I am using RDKit to extract an ERG [1] (Extended Reduced Graph) Graph for a particular molecule. After the extraction of the ERG graph form the original molecule I am creating a graph to be used for further processing.
However, I am noticing that some atoms/nodes, when I try to get their symbol it results in a '*'. Given that the ERG method has a number of abstract nodes such as the Aromatic node and the Lateral Hydrophobic nodes it is normal that I cannot retrieve them with the GetSymbol() method.
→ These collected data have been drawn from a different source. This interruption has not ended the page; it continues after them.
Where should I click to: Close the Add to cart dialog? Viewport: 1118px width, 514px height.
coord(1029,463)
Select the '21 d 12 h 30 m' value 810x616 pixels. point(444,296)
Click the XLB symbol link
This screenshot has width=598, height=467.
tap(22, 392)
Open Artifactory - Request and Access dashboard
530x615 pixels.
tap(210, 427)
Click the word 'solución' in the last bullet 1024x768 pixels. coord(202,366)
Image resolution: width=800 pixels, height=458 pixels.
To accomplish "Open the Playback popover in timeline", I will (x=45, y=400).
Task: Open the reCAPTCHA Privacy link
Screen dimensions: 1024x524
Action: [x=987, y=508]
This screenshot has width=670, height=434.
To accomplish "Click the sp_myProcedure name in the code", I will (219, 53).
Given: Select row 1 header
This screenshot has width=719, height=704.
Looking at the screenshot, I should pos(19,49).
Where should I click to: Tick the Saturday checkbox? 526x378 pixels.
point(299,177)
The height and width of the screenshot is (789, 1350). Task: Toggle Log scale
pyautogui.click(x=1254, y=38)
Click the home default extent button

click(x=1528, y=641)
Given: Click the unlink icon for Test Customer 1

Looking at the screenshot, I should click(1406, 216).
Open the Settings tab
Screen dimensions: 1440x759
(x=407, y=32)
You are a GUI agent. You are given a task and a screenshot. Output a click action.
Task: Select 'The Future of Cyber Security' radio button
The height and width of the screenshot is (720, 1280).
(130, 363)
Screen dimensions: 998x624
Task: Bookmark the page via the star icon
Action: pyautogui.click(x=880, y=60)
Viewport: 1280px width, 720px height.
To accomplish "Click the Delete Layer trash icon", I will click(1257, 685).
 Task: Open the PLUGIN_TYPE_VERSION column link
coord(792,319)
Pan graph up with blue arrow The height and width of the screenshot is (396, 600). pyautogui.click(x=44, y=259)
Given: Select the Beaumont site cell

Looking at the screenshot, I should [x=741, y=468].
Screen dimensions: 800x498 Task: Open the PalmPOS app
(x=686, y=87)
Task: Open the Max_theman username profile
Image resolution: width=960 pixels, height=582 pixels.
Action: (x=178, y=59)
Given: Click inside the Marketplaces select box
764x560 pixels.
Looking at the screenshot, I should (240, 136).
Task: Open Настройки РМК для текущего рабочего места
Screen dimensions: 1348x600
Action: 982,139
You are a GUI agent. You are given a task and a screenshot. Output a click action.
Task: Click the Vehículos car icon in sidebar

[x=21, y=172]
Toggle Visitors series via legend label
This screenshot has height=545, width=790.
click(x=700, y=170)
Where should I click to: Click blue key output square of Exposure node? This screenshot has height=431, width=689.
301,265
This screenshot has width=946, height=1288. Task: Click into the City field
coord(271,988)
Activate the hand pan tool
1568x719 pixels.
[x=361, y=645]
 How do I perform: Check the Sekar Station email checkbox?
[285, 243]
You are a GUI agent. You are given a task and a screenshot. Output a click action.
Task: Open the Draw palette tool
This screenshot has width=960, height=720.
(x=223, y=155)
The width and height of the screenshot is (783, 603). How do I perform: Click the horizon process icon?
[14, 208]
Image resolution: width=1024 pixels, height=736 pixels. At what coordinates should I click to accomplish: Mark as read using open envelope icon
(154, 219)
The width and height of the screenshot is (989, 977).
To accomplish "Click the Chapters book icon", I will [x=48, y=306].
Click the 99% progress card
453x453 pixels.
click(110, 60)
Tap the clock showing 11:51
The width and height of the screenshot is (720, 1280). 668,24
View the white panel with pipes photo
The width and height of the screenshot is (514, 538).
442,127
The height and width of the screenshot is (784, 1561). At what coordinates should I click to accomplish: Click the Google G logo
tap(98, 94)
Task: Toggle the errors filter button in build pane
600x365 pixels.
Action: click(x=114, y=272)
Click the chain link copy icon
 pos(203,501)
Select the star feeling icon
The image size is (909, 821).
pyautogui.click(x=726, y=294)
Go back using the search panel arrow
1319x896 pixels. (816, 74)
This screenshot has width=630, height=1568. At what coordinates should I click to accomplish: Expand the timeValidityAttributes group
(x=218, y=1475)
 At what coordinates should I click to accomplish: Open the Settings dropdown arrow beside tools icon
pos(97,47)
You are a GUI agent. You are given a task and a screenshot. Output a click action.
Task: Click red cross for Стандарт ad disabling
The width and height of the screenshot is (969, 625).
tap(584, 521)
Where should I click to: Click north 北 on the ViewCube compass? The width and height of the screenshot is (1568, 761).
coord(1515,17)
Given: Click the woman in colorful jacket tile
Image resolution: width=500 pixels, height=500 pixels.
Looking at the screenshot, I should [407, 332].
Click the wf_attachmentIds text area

No matter how many methods I am trying I cannot extract the names of such nodes. I will need the names of these nodes because these will be using in a Graph Edit Distance technique.
One of the molecules I am testing with is: CHEMBL318217, SMILES string: CC(C)(C)NC(=O)[C@@H]2C[C@@H]1SCC[C@@H]1CN2CC@@HC@HNC(=O)OCc4ccccc4
My code is:
def get_graph(mol): #From reference [2]
Chem.Kekulize(mol)
atoms = [atom.GetAtomicNum() for atom in mol.GetAtoms()]
am = Chem.GetAdjacencyMatrix(mol,useBO=True)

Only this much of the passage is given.